Exercise brief
Only lines holding "Password" are wanted; copy each of them from the records below.

Stored data entries:
_ _ _
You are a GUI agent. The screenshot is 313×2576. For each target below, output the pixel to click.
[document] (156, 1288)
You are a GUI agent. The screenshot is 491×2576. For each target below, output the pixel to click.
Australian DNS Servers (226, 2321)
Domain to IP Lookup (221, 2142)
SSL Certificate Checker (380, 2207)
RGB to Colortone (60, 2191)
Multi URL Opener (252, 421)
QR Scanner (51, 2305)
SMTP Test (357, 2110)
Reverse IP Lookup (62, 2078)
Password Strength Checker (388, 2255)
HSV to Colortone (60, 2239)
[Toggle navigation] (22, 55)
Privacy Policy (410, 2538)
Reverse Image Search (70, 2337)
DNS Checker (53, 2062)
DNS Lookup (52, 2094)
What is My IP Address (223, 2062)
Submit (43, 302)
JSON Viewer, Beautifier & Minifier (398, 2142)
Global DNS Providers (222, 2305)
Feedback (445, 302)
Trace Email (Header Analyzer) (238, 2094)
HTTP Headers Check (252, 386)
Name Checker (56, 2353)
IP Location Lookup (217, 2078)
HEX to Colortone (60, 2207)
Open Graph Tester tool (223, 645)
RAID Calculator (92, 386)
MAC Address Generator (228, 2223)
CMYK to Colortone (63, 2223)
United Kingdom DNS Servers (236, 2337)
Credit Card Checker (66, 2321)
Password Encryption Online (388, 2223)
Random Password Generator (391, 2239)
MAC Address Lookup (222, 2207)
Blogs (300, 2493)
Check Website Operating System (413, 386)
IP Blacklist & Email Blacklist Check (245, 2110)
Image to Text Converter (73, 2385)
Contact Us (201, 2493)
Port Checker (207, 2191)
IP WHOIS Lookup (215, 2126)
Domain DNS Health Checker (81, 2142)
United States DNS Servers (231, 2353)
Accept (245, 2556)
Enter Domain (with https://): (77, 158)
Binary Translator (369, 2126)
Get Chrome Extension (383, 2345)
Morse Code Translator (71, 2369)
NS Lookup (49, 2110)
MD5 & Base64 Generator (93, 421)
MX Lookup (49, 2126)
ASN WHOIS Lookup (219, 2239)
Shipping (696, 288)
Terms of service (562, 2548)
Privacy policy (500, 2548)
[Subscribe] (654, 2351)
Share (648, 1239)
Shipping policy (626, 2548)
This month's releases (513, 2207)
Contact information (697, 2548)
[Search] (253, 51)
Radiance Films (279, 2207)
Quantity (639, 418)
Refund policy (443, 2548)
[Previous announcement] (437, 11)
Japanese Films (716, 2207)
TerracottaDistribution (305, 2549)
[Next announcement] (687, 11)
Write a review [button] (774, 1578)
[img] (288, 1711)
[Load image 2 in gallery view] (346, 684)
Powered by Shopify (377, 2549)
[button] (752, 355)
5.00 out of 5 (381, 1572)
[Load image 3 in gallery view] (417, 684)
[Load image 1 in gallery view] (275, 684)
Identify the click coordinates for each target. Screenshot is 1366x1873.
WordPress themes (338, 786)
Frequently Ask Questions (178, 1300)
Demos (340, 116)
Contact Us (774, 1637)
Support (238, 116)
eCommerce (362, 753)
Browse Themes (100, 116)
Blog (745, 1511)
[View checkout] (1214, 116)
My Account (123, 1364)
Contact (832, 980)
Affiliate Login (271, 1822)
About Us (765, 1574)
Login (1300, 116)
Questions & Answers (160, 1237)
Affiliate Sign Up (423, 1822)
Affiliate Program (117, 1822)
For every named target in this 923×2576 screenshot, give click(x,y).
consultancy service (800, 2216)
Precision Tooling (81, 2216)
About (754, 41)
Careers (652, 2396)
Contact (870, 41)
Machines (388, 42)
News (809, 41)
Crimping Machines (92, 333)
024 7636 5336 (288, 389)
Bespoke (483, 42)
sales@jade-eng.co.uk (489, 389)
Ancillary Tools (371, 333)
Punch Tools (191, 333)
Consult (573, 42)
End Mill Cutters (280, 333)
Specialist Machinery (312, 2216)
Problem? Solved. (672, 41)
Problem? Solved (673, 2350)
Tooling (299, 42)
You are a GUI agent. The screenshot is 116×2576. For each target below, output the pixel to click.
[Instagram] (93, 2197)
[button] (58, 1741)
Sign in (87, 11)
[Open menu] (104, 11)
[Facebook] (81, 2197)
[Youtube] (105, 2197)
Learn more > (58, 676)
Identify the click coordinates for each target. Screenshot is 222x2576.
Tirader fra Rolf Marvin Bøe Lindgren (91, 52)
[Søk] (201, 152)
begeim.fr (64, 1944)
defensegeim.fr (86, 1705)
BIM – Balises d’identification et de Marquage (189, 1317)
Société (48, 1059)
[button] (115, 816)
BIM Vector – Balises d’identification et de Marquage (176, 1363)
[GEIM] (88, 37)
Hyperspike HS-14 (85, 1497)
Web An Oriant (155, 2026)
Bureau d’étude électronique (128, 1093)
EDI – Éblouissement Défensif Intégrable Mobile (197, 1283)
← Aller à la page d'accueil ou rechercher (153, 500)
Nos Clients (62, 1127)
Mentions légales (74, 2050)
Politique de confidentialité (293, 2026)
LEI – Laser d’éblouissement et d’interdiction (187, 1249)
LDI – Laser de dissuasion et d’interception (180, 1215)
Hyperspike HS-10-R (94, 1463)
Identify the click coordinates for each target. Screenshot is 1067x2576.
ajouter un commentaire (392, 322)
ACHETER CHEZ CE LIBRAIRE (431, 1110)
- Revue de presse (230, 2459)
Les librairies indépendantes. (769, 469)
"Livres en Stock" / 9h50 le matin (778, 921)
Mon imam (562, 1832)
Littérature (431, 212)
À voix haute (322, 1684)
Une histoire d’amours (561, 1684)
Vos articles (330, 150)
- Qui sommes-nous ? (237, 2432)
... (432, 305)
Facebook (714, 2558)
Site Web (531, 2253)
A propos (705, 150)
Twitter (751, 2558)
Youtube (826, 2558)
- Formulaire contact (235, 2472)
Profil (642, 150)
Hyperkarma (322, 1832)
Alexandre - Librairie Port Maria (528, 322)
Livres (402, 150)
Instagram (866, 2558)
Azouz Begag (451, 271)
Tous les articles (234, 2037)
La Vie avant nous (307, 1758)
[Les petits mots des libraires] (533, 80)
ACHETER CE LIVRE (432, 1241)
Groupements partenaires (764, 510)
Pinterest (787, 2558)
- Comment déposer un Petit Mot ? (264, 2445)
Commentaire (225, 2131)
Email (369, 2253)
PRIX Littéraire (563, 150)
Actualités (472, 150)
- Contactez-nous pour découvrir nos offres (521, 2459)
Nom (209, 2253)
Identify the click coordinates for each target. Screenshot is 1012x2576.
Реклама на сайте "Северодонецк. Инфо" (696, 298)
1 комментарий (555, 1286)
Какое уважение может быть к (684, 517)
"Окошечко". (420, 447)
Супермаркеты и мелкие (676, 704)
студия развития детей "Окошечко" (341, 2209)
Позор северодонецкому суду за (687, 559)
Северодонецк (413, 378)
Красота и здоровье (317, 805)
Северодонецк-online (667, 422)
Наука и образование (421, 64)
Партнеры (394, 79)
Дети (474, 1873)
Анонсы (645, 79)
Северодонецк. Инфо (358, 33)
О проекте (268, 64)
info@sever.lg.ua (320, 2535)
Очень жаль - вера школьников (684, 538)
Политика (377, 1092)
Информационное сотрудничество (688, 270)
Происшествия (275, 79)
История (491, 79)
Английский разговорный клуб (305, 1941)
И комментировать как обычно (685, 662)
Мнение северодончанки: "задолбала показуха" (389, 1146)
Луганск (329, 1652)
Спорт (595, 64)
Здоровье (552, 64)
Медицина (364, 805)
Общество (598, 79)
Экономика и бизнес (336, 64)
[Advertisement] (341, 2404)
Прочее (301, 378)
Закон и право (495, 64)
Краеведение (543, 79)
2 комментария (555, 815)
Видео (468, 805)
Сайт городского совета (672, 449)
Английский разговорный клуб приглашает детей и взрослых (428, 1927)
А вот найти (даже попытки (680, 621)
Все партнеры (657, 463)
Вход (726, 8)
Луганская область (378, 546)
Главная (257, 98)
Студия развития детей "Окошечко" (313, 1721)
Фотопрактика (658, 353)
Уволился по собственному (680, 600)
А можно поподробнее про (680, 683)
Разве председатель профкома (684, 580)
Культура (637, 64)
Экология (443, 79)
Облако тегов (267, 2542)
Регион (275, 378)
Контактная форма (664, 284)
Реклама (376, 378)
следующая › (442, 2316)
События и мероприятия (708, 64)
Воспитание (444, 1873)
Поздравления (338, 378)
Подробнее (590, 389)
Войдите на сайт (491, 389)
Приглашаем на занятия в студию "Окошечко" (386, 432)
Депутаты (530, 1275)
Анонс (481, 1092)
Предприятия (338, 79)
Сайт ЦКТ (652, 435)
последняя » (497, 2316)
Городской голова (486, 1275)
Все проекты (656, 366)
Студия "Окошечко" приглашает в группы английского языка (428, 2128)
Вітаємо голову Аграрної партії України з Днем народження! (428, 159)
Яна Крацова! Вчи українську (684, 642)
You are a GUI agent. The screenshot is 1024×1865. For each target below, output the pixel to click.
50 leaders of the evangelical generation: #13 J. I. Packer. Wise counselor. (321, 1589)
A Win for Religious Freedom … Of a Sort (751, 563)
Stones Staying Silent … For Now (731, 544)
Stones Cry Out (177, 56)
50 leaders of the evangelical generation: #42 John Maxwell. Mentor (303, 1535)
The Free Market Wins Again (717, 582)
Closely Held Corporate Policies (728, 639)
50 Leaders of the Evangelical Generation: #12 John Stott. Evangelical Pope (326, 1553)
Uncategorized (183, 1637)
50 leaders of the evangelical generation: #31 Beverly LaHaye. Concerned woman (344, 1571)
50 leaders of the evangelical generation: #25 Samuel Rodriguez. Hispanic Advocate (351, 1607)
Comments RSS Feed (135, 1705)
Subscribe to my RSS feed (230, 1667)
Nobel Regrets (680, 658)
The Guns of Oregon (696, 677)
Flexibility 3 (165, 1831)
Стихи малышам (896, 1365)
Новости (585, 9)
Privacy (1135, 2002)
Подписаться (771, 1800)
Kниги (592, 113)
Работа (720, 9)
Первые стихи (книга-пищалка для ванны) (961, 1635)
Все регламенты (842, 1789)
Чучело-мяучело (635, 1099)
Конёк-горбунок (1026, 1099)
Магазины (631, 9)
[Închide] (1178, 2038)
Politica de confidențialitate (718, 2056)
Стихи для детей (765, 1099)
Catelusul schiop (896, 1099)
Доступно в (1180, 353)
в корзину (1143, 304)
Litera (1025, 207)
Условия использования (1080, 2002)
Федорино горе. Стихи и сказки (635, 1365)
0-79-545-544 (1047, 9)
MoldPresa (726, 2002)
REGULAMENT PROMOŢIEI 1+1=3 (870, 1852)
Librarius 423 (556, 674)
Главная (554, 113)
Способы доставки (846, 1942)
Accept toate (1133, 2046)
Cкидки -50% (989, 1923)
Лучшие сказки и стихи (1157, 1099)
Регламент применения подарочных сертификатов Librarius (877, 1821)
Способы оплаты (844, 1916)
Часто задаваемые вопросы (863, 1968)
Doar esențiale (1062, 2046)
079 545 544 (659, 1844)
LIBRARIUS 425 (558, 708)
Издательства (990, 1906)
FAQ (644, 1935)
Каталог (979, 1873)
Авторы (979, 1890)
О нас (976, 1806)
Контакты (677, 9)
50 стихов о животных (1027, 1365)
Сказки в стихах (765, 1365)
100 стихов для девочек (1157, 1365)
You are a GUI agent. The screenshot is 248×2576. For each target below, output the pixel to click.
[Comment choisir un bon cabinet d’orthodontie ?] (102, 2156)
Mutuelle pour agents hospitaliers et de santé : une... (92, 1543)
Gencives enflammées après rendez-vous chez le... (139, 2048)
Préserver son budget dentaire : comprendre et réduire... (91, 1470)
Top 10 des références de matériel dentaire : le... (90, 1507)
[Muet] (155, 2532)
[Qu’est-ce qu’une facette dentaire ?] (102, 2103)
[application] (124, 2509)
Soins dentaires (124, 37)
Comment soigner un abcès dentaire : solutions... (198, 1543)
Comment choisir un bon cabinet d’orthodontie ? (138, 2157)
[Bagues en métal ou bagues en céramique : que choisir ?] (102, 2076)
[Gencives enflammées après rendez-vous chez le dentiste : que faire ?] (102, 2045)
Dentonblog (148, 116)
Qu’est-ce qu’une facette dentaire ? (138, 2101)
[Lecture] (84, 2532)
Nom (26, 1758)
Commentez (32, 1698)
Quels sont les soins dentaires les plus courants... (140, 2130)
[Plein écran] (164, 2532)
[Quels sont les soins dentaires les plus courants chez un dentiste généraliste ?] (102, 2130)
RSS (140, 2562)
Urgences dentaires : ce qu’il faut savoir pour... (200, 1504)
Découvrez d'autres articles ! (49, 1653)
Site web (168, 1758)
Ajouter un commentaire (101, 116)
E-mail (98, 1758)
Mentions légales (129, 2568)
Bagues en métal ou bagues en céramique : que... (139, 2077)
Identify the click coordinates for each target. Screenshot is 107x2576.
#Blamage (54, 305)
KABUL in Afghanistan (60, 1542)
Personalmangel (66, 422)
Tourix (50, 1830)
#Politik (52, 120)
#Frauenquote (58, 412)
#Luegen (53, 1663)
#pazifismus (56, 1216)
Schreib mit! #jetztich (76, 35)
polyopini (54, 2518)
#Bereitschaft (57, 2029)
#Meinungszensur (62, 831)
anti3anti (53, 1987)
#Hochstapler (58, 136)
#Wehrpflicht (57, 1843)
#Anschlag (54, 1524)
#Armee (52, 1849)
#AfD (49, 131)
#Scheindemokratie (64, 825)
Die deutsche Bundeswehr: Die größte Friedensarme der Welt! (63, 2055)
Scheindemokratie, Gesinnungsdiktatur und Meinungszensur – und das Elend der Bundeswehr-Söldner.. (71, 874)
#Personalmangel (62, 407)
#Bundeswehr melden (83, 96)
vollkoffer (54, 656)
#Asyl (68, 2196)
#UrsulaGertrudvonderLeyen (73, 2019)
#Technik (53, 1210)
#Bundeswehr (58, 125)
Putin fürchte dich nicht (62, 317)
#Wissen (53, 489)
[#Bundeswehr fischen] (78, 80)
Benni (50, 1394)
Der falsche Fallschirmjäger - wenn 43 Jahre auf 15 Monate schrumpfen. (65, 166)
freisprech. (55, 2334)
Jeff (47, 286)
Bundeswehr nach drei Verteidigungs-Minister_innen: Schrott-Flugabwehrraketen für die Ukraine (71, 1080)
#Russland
_ _ _
Result of this exercise
Password Strength Checker (388, 2255)
Password Encryption Online (388, 2223)
Random Password Generator (391, 2239)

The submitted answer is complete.